The data plane is four bounded-context services plus a projector, all under app/. Each service owns its own MySQL schema on HeatWave (ADR 0005), announces every committed change as an event on NATS (ADR 0003), and the projector folds those events into the Valkey settings projection that the hot path reads.

This page is the component view. The rest of the section goes deeper:

flowchart LR
    subgraph services["Data services (app/)"]
        users["users"]
        commands["commands"]
        modules["modules"]
        transactions["transactions"]
    end

    subgraph record["State of record"]
        mysql[("MySQL HeatWave<br/>one schema per service")]
    end

    nats(["NATS JetStream"])
    projector["projector"]
    valkey[("Valkey<br/>settings projection")]
    hot["Hot path readers<br/>(ingress workers)"]

    users --> mysql
    commands --> mysql
    modules --> mysql
    transactions --> mysql

    users -- "change events" --> nats
    commands -- "change events" --> nats
    modules -- "change events" --> nats
    transactions -- "change events" --> nats

    nats -- "invalidation (broadcast)" --> services
    nats -- "durable group" --> projector
    projector --> valkey
    hot --> valkey
Service Schema Owns Write path
app/users bagel_users User records (Twitch ID, username, email, active flag, tier status) and OAuth tokens as Tink AEAD ciphertext Direct, always
app/commands bagel_commands Custom chat commands Write-behind (deletes direct)
app/modules bagel_modules Module toggles and JSON configurations Write-behind
app/transactions bagel_transactions Tebex transaction ID and owning user, nothing else Direct, always, idempotent on retry
app/projector none The Valkey projection (disposable, rebuildable) Event-driven overwrites

Cross-service references are a plain indexed Twitch user ID column.
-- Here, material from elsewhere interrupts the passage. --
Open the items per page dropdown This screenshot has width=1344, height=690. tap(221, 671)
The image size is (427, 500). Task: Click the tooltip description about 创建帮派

There are no foreign keys across schemas, by construction.

The subjects and payload DTOs live in internal/domain/event/data and are a public contract: renaming a subject or narrowing a payload is a breaking change. Every payload carries the full new state (event-carried state transfer), so consumers never read another service’s schema and redelivery is harmless.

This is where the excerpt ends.